### Descrição da tarefa
Localize, por favor, todas as linhas do material que contêm a palavra "center" e copie cada uma delas. Maiúsculas e minúsculas contam como diferentes.

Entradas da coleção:
▼▼▼
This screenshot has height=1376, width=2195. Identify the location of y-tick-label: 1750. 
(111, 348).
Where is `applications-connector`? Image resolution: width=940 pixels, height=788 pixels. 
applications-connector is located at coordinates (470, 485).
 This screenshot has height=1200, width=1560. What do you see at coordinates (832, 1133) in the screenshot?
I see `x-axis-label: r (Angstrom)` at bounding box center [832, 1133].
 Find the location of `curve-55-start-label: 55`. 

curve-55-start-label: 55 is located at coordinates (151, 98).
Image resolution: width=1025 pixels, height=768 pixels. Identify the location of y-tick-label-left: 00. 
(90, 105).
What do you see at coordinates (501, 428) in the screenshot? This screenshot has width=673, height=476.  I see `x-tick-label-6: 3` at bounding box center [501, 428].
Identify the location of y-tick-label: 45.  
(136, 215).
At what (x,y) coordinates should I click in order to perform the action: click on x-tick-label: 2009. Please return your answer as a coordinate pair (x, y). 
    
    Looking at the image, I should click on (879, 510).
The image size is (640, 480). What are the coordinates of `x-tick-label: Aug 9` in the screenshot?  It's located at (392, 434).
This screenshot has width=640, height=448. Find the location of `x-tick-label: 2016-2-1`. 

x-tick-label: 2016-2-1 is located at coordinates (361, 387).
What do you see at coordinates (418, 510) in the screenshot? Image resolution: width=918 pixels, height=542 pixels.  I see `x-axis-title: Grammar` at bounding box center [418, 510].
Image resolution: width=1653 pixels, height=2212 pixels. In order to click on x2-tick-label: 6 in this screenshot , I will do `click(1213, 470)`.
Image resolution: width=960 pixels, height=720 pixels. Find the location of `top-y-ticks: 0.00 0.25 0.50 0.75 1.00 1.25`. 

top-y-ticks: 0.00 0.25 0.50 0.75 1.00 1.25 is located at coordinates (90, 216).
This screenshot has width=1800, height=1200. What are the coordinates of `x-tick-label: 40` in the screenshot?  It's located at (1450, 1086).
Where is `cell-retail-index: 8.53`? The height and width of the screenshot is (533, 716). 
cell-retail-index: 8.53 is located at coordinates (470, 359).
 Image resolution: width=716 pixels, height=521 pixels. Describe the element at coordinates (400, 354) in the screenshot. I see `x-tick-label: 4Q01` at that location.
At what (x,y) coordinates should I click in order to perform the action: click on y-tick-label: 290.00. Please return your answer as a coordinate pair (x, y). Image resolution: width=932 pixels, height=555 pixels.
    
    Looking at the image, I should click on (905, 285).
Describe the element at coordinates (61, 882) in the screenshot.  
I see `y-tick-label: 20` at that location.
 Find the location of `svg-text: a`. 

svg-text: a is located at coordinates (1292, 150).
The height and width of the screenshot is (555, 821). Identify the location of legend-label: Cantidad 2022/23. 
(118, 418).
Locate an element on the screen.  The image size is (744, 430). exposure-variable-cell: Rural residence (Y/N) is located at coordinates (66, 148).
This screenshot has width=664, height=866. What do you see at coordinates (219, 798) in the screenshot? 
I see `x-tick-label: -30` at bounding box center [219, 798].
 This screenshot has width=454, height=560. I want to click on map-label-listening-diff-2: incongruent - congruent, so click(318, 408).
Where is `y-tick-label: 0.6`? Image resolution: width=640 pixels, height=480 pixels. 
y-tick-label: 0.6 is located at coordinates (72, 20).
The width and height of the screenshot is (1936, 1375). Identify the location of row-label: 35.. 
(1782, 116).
▲▲▲
### Campo de resposta
I see `x-axis-label: r (Angstrom)` at bounding box center [832, 1133].
What do you see at coordinates (501, 428) in the screenshot? This screenshot has width=673, height=476.  I see `x-tick-label-6: 3` at bounding box center [501, 428].
What do you see at coordinates (418, 510) in the screenshot? Image resolution: width=918 pixels, height=542 pixels.  I see `x-axis-title: Grammar` at bounding box center [418, 510].
I see `x-tick-label: -30` at bounding box center [219, 798].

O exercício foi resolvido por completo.